Quote only the lines that start at the line with "Task: Choose the Fibonacci retracement tool" and run to the end of the entries; omit the pictures.

Records from a data source:
----------------------------------------

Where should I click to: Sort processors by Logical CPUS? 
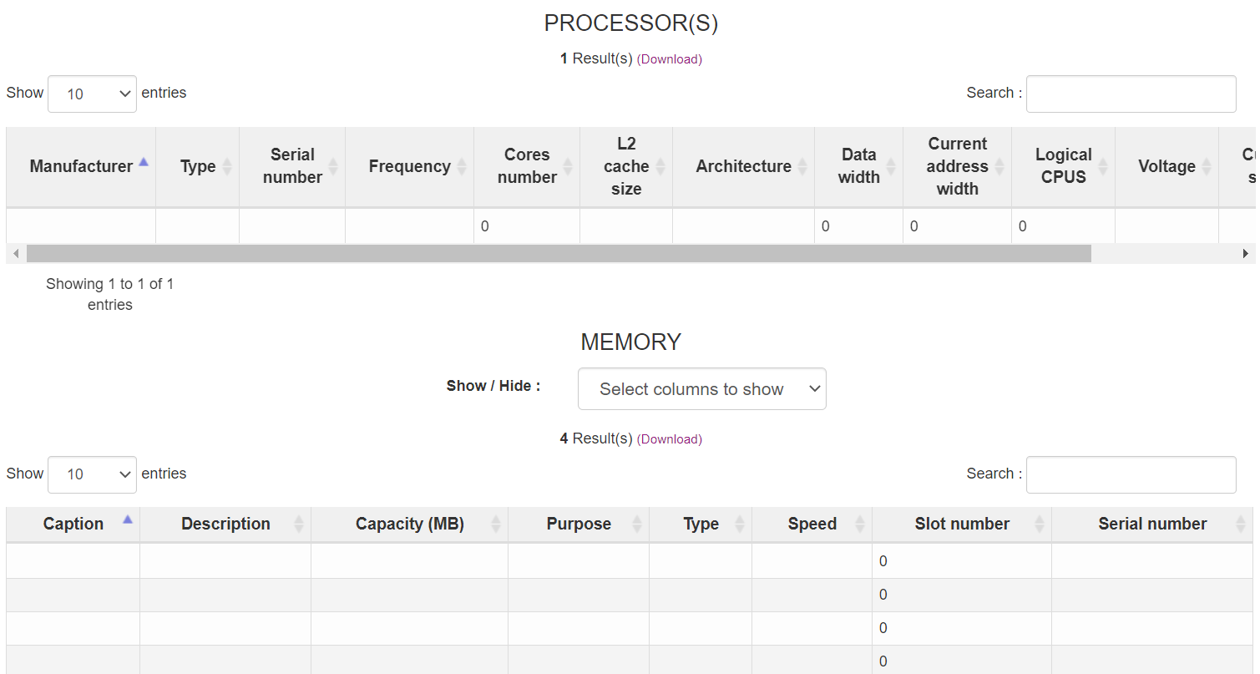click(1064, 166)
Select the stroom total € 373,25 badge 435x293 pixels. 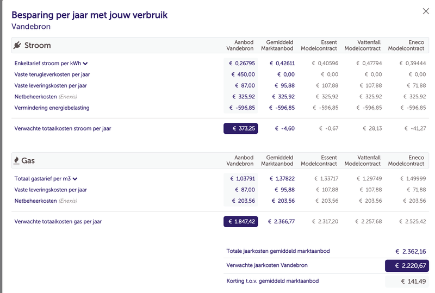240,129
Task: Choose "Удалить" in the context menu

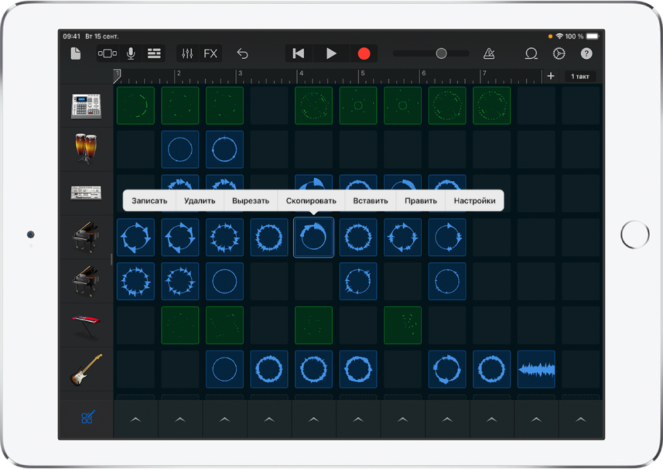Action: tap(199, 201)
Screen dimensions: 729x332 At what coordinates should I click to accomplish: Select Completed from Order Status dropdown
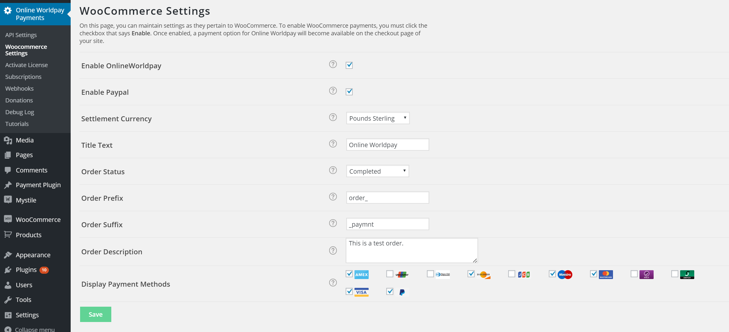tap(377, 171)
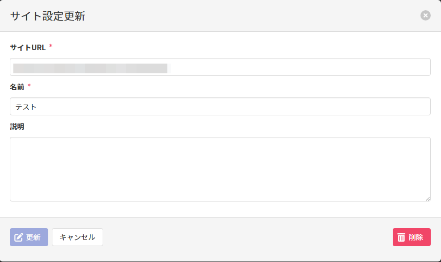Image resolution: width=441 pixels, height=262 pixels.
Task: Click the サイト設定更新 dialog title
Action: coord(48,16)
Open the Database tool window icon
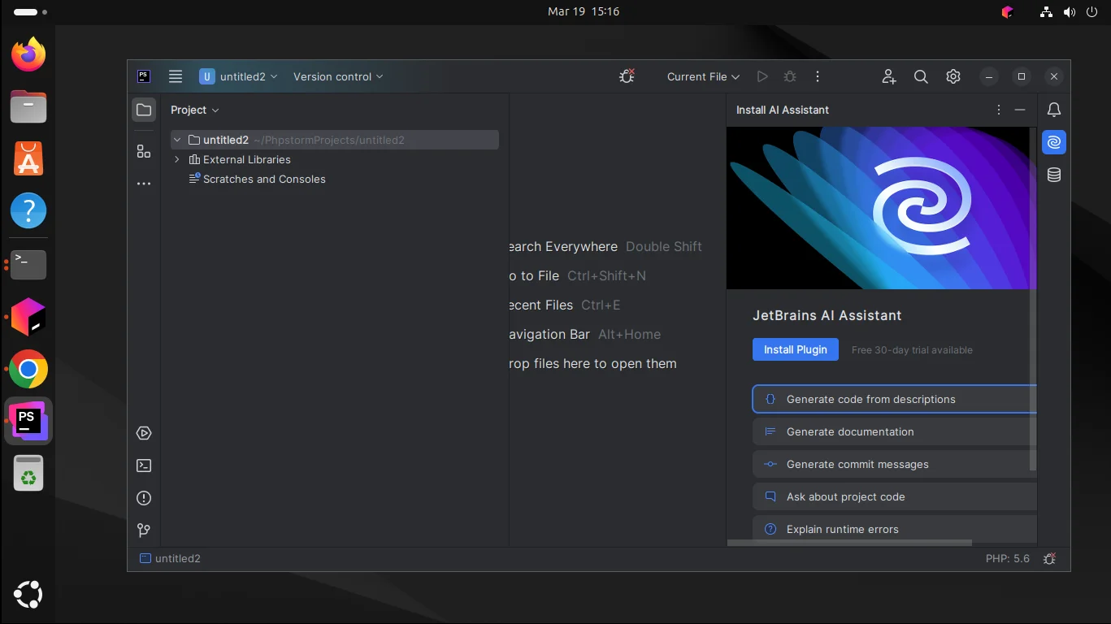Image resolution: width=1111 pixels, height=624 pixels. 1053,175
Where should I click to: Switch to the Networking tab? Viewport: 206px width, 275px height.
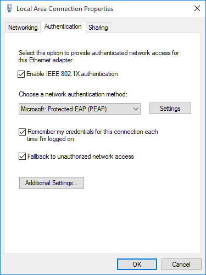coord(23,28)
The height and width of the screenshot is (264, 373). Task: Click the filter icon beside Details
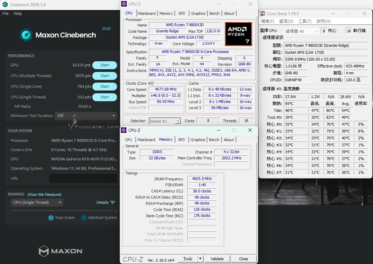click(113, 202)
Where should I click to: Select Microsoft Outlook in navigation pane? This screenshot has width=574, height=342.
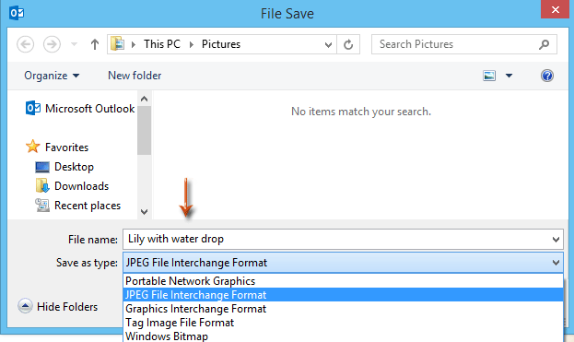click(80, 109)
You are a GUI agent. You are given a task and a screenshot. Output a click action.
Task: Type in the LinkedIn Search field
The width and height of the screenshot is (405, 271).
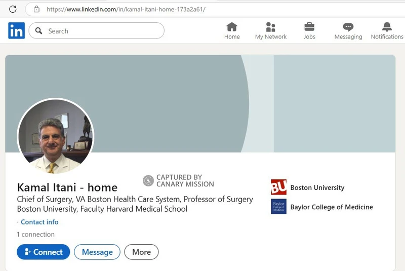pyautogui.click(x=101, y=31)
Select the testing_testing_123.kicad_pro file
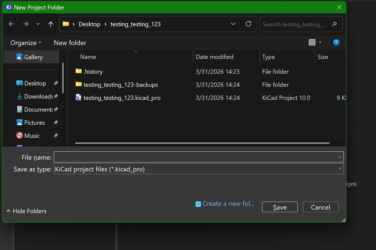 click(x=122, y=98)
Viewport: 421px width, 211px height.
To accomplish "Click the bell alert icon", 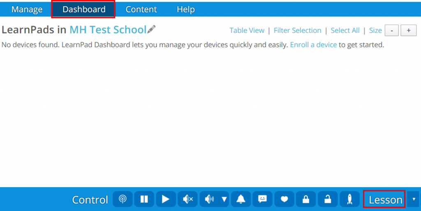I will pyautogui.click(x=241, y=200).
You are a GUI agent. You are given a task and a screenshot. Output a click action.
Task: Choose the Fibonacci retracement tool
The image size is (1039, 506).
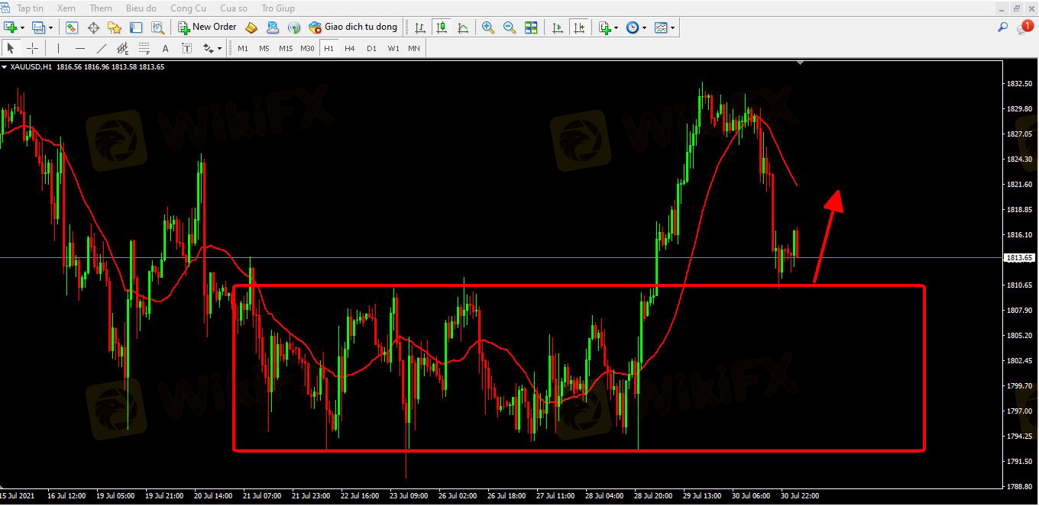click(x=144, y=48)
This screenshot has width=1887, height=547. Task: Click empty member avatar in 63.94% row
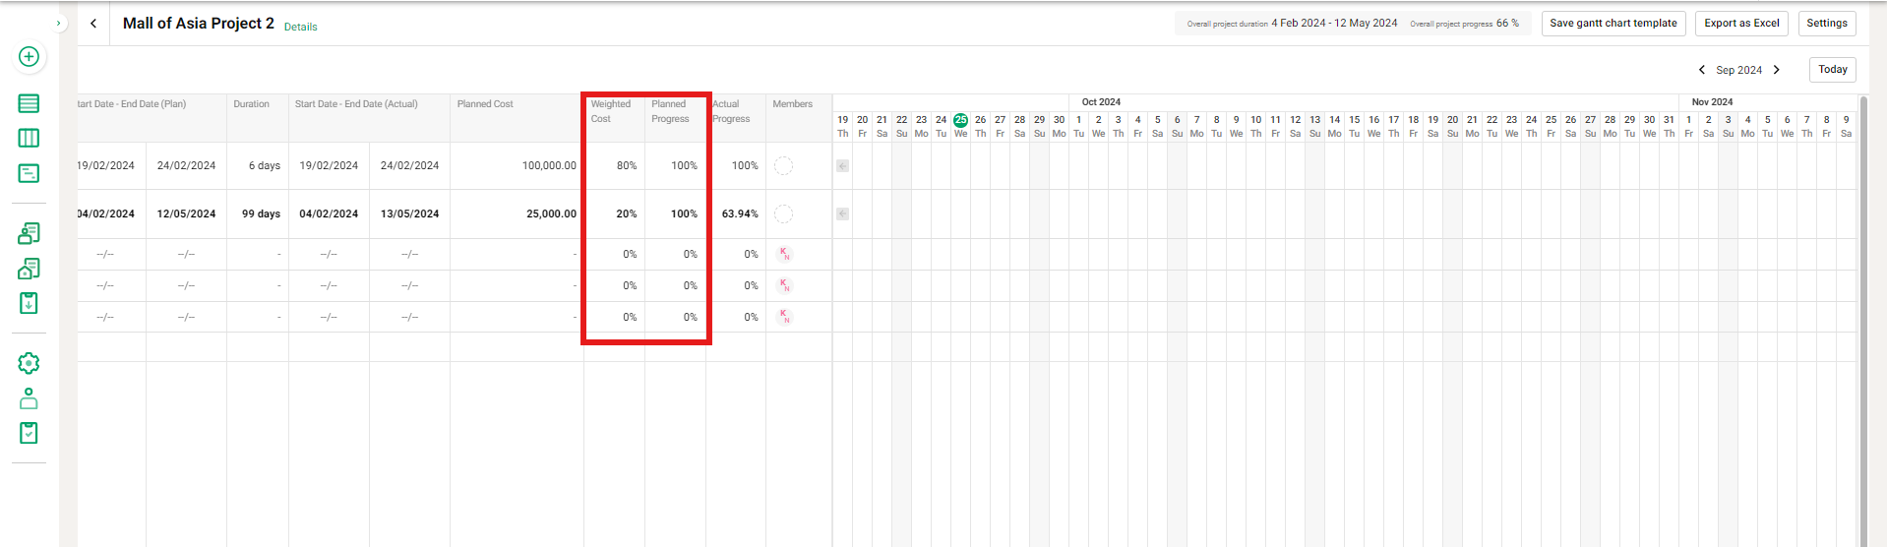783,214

----------------------------------------

RESULT OF THE TASK:
Task: Choose the Fibonacci retracement tool
The image size is (1039, 506).
click(x=144, y=48)
This screenshot has width=1887, height=547. Task: Click empty member avatar in 63.94% row
783,214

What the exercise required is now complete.